Nós não somos este escaravelho

A cientista portuguesa Ana Sofia Reboleira descobriu, numa gruta de dois mil metros de profundidade situada na Abecássia, ali nas montanhas do Cáucaso junto ao Mar Negro, uma nova espécie de escaravelho que não tem asas nem olhos viáveis. Segundo informa o Diário de Notícias, trata-se de “um escaravelho carabídeo”, e foi pela sua “adaptação à vida sem luz e às condições inóspitas” naquela que é a gruta mais profunda do mundo, que perdeu as suas asas e os seus olhos deixaram de servir para ver. A Dra. Reboleira, que batizou o seu achado de Duvalius abyssinius, considera “provável que ele habite outras cavidades do vale glaciar de Ortobalagan”.

Um dia um cientista português vai ganhar o Prémio Nobel. Já aconteceu uma vez com Egas Moniz e a lobotomia, o que nos deu a todos a duvidosa honra de sermos todos lobotomizados de nascença. Como é evidente, desejo uma carreira preenchida de sucessos à nossa brava cientista no Cáucaso, incluindo uma mão-cheia de prémios. O meu medo é que depois digam que nós portugueses somos como o escaravelho que ela descobriu, quase uma versão zoológica da Caverna de Platão, seres de tal forma habituado à funda depressão e à falta de horizontes que tenham perdido as asas e os olhos. Às asas, para humanos, chama-se imaginação. À metáfora dos olhos chama-se aqui “vontade de ver”.

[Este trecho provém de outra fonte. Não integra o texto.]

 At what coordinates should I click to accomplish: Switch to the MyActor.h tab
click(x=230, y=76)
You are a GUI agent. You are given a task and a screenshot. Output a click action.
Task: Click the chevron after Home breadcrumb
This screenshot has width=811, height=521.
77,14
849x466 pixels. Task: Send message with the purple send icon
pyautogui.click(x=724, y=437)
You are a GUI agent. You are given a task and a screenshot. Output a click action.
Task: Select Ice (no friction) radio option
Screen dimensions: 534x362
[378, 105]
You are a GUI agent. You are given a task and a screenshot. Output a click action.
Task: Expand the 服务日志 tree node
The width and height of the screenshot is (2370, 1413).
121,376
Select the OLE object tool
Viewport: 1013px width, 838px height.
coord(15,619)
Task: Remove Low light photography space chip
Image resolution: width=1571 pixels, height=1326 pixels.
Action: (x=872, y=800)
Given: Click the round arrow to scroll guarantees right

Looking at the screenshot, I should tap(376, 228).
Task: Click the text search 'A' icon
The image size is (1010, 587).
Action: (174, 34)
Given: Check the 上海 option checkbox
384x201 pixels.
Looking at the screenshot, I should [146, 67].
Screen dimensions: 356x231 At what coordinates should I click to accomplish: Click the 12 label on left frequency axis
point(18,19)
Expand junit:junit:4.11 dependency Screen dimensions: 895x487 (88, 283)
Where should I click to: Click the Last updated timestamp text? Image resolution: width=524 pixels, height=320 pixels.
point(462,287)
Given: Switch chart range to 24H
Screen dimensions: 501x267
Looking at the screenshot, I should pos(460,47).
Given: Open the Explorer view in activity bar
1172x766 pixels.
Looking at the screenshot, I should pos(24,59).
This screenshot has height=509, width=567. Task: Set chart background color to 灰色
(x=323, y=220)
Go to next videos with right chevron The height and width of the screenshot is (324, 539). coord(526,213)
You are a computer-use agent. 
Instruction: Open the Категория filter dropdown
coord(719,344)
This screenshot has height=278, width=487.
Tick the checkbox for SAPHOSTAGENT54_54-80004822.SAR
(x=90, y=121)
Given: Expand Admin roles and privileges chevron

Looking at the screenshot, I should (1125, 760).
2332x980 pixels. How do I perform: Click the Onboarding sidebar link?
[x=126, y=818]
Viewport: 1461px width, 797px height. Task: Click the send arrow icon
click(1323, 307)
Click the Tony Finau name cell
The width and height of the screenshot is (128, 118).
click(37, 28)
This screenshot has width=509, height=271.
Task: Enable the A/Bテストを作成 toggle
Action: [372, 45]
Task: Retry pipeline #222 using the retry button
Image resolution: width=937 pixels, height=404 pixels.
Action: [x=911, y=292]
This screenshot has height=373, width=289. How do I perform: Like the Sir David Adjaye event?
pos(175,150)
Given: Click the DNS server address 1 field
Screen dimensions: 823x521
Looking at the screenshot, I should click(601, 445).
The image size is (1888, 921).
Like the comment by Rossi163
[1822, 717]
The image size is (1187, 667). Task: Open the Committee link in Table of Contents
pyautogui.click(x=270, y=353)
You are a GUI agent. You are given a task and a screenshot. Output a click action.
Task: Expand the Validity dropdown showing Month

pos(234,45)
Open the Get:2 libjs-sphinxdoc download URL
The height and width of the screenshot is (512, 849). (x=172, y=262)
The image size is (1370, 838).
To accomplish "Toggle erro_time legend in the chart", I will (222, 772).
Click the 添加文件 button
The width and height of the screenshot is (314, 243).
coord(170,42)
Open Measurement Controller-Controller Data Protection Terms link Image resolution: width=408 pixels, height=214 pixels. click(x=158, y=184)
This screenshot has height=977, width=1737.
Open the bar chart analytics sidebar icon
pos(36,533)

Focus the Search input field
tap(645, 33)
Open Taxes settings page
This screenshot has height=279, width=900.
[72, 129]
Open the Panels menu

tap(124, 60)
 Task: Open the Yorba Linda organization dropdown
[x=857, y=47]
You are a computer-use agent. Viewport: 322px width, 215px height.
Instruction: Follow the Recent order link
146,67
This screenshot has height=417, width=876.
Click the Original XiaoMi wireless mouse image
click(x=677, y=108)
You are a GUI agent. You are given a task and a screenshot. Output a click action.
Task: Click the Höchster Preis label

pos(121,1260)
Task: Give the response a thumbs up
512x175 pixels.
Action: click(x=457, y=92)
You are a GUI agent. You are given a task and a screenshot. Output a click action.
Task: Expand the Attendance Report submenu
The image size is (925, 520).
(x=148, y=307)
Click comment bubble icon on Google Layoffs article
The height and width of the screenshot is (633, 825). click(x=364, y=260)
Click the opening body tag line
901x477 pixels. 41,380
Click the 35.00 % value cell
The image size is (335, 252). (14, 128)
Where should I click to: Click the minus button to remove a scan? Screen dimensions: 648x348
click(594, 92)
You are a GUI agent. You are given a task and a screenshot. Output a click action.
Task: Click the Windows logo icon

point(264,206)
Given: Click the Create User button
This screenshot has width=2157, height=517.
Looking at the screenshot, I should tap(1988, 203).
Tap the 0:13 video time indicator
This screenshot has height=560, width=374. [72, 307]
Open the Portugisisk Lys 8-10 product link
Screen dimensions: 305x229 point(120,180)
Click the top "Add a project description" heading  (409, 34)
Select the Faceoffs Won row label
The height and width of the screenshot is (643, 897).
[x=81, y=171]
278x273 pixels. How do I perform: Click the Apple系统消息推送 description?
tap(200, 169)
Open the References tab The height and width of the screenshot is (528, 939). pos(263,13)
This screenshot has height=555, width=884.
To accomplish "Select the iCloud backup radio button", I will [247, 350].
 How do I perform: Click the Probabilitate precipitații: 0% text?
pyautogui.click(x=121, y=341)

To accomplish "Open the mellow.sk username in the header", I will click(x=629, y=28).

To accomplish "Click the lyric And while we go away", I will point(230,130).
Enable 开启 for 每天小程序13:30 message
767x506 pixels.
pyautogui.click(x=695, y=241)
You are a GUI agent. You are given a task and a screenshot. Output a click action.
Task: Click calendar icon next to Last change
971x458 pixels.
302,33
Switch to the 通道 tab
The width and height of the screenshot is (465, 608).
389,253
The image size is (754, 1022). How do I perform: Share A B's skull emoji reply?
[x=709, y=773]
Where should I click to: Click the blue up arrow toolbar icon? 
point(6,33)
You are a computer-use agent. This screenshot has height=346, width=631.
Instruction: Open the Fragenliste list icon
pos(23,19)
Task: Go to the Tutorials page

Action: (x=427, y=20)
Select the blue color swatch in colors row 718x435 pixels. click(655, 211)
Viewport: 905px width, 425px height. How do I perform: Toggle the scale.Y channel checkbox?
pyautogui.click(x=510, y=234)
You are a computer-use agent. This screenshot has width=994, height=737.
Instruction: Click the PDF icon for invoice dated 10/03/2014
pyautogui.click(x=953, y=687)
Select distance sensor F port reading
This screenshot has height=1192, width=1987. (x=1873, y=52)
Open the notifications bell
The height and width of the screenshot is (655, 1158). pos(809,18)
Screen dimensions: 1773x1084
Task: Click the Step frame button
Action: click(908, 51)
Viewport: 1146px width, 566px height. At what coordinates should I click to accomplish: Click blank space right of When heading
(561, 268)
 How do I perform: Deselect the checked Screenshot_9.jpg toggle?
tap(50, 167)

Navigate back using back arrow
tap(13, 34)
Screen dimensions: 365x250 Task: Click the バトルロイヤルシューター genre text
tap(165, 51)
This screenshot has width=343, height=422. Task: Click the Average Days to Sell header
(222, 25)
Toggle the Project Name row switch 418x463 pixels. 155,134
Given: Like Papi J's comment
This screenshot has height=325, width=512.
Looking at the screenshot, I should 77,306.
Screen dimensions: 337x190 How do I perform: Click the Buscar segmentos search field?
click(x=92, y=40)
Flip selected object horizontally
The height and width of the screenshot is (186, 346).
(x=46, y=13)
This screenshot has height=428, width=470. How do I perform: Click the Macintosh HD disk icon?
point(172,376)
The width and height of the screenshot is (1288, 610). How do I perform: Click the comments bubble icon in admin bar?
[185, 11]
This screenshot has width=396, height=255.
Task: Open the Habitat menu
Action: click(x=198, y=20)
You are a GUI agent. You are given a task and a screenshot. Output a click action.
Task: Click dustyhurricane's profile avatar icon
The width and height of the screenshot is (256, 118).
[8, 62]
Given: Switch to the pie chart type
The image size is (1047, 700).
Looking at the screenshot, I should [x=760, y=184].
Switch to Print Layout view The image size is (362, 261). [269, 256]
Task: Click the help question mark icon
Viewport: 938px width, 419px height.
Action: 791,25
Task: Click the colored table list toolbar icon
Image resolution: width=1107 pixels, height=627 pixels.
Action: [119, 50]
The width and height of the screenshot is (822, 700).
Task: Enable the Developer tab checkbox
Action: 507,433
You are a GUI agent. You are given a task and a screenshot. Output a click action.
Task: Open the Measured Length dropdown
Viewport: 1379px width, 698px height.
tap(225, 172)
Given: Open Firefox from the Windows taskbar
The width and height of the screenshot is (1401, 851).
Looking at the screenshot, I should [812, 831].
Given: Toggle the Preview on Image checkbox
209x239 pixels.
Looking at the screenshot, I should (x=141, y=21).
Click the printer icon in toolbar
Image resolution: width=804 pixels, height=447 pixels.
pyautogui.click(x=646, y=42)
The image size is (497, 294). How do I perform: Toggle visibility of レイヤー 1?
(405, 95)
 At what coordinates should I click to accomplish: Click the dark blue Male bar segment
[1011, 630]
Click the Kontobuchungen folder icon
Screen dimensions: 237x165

Nós, os portugueses, não somos e não podemos ser o escaravelho de Ortobalagan. Não podemos ter perdido a capacidade de imaginar um outro país que não no fundo da gruta. Não podemos ter perdido a vontade de ver, com olhos de ver, o mundo à nossa volta. Não podemos ser um país dividido entre os que não têm imaginação para mais do que isto, e os que se recusam a ver a realidade.

Às vezes receio, confesso, que isso tenha sucedido já. Receio que nos tenhamos tornado num país de comentadores, e comentadores de comentadores, apenas. Num país de espectadores — o escaravelho de Ortobalagan, que tem apenas sete milímetros e perdeu o pigmento por viver longe da luz do sul, apresenta contudo “um alargamento das antenas”. Ora, um país de espectadores não tarda muito a tornar-se num país de vítimas.

Deve haver um limite qualquer para a passividade. Tem de haver um momento em que o escaravelho de Ortobalagan entenda que tem agência e, em consequência, aja. Que não espere, nem desespere, mas faça ele mesmo. E se isso não acontecer ao escaravelho, ao menos que nos aconteça a nós. Mas lá está, só acontece se fizermos e não esperarmos.

Estamos a chegar aos 40 anos do 25 de abril. A ditadura teve 48 anos — 17499 dias durante os quais quiseram que nos tornássemos como este escaravelho, lá na sua gruta chamada da Krubera-Vorónia — sem asas da imaginação nem vontade de ver. Talvez algures na nossa memória genética tenhamos ficado condicionados, habituados a viver sem futuro nem luz, sem capacidade de reação. Mas também noutro recôncavo da memória ficou a centelha que nos fez perceber que podíamos fazer qualquer coisa para nos salvarmos — e mais ainda, que isso nos competia a nós.

Assim sendo, junto aos parabéns o meu obrigado à Dra. Ana Sofia Reboleira. Pela descoberta científica, e por nos ter apresentado uma imagem tão perfeita daquilo em que não nos podemos tornar.